__Work to be completed__. Beginning with the line that contains "Click the Barang Tambahan row card" in the material below, print each line exactly until the line that contains "You are a computer-use" has been printed, then stop.

#####

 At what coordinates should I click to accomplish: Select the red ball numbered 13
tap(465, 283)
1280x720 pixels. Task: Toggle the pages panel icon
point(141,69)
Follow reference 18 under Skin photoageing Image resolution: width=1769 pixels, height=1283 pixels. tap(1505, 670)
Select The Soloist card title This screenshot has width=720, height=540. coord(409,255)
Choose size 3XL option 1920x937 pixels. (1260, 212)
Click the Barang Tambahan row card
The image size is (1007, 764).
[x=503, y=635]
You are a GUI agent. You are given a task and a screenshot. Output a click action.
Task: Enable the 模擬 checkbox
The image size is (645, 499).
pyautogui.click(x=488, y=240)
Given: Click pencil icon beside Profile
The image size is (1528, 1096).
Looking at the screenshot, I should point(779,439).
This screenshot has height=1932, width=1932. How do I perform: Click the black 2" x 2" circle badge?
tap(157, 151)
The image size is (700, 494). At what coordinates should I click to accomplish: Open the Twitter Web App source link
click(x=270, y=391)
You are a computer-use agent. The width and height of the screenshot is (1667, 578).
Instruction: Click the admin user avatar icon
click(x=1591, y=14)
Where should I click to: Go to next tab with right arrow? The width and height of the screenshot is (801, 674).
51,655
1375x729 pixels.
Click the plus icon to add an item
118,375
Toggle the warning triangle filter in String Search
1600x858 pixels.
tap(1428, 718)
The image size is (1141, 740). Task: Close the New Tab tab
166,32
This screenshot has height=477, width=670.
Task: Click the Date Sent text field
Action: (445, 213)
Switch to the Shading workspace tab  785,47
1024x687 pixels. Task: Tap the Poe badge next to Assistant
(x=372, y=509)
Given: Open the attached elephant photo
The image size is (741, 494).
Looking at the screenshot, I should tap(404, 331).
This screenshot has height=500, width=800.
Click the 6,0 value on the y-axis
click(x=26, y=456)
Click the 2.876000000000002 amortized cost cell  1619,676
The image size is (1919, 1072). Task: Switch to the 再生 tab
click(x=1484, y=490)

#####

__Response below__.
Click the Barang Tambahan row card
The image size is (1007, 764).
[x=503, y=635]
You are a GUI agent. You are given a task and a screenshot. Output a click action.
Task: Enable the 模擬 checkbox
The image size is (645, 499).
pyautogui.click(x=488, y=240)
Given: Click pencil icon beside Profile
The image size is (1528, 1096).
Looking at the screenshot, I should point(779,439).
This screenshot has height=1932, width=1932. How do I perform: Click the black 2" x 2" circle badge?
tap(157, 151)
The image size is (700, 494). At what coordinates should I click to accomplish: Open the Twitter Web App source link
click(x=270, y=391)
You are a computer-use agent. The width and height of the screenshot is (1667, 578).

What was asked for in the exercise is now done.